■ Problem to solve:
The response should consist only of the lines from the one with "Instruction: Select the Write tab" to the end of the data below, copied exactly and without pictures.

*** Opening Data shown ***

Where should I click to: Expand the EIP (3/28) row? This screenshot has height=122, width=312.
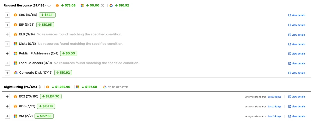pyautogui.click(x=7, y=25)
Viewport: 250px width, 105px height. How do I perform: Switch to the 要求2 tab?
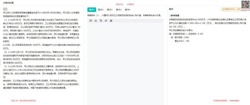click(x=101, y=10)
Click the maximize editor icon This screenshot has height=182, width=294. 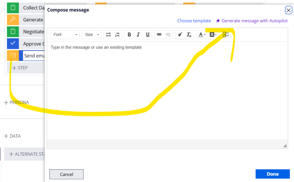226,34
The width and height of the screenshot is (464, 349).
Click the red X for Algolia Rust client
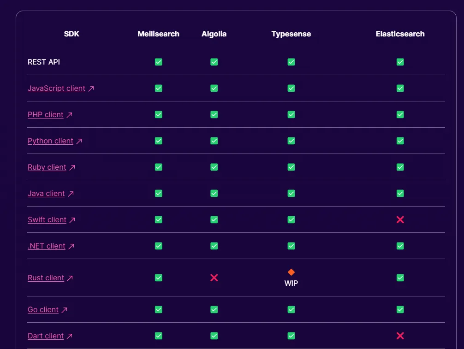214,278
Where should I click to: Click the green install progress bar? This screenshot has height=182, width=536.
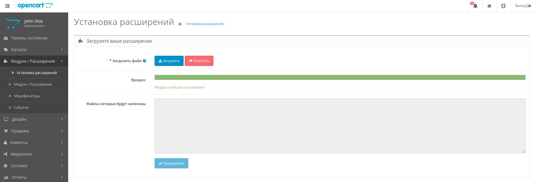[340, 78]
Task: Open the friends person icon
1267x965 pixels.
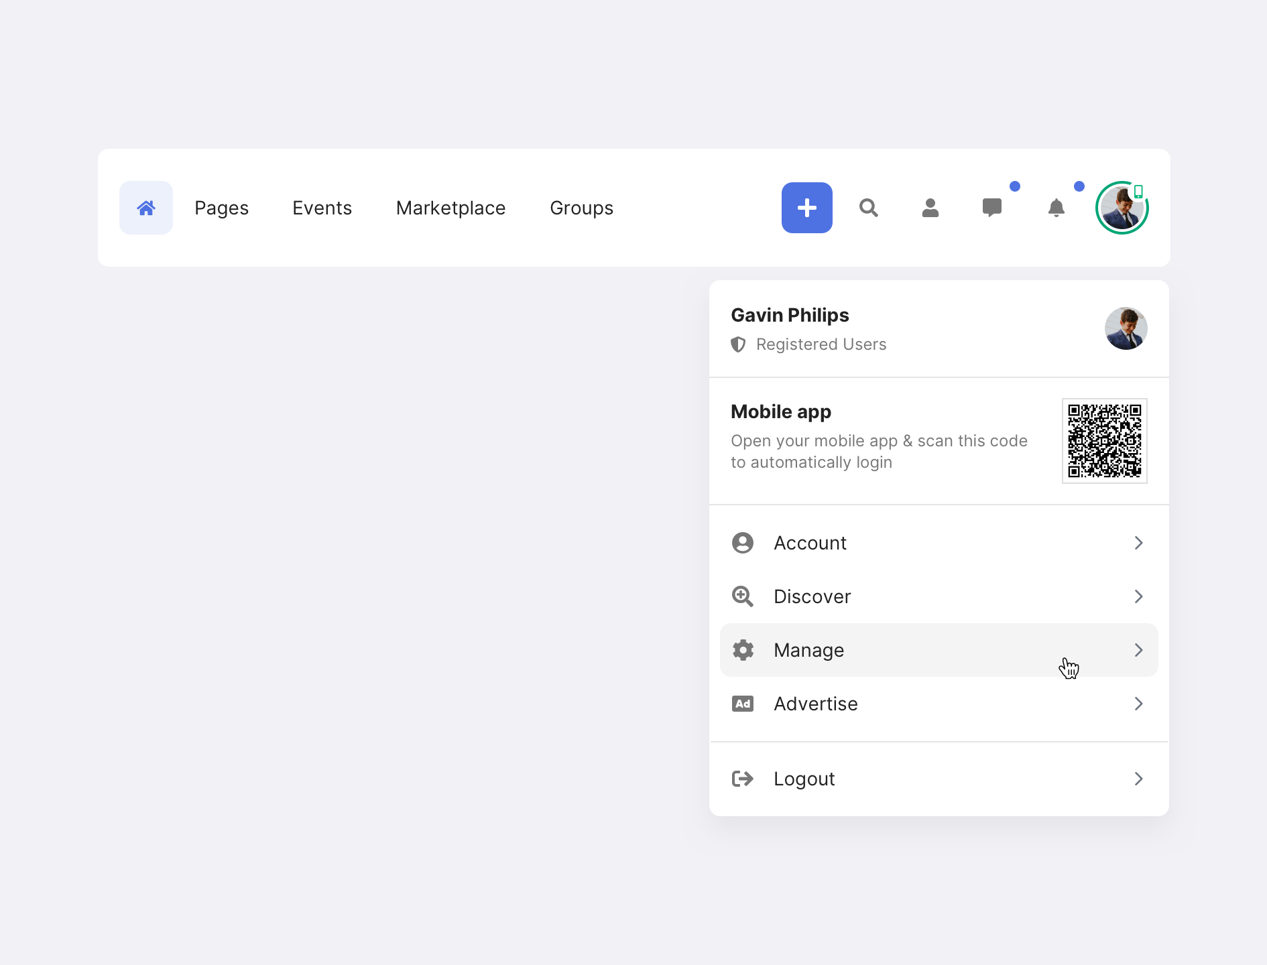Action: tap(930, 208)
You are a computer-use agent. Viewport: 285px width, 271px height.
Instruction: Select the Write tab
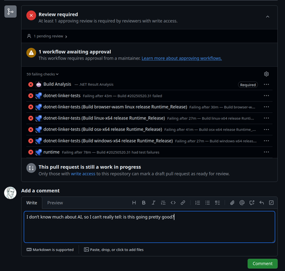pos(32,203)
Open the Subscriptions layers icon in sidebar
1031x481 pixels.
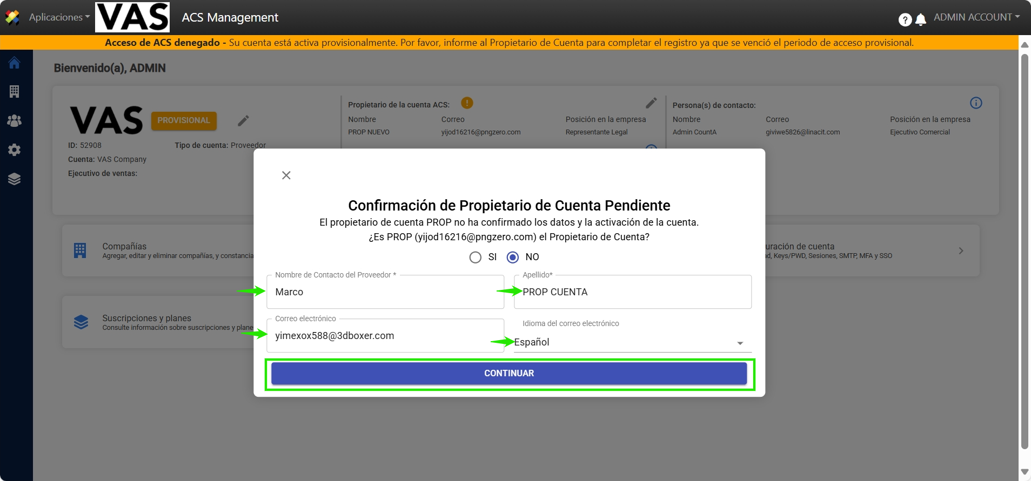click(15, 179)
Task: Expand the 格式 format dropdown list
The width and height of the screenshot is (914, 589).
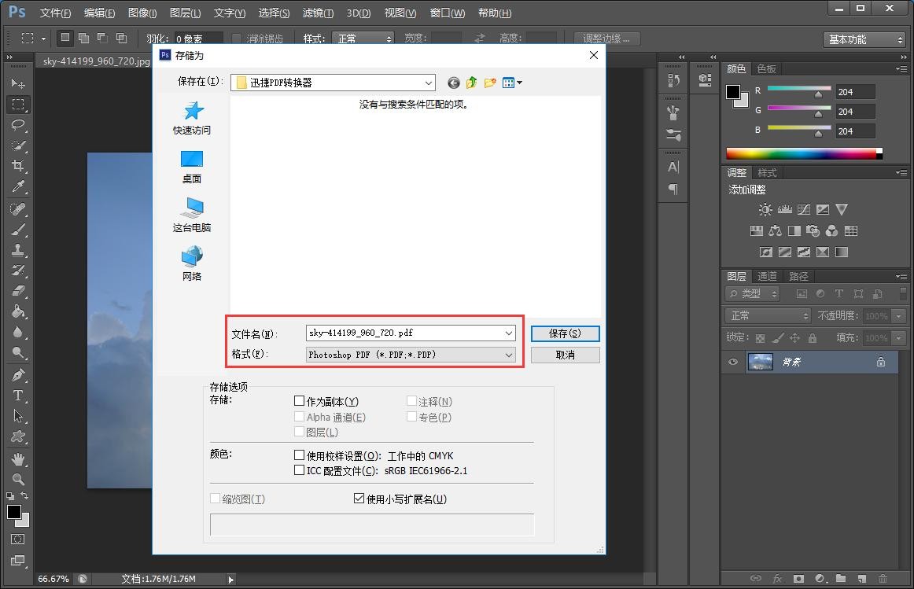Action: pyautogui.click(x=508, y=355)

*** Closing Data shown ***

■ Result:
Instruction: Select the Write tab
pos(32,203)
Open the Subscriptions layers icon in sidebar
1031x481 pixels.
click(15, 179)
Task: Expand the 格式 format dropdown list
The width and height of the screenshot is (914, 589).
Action: pyautogui.click(x=508, y=355)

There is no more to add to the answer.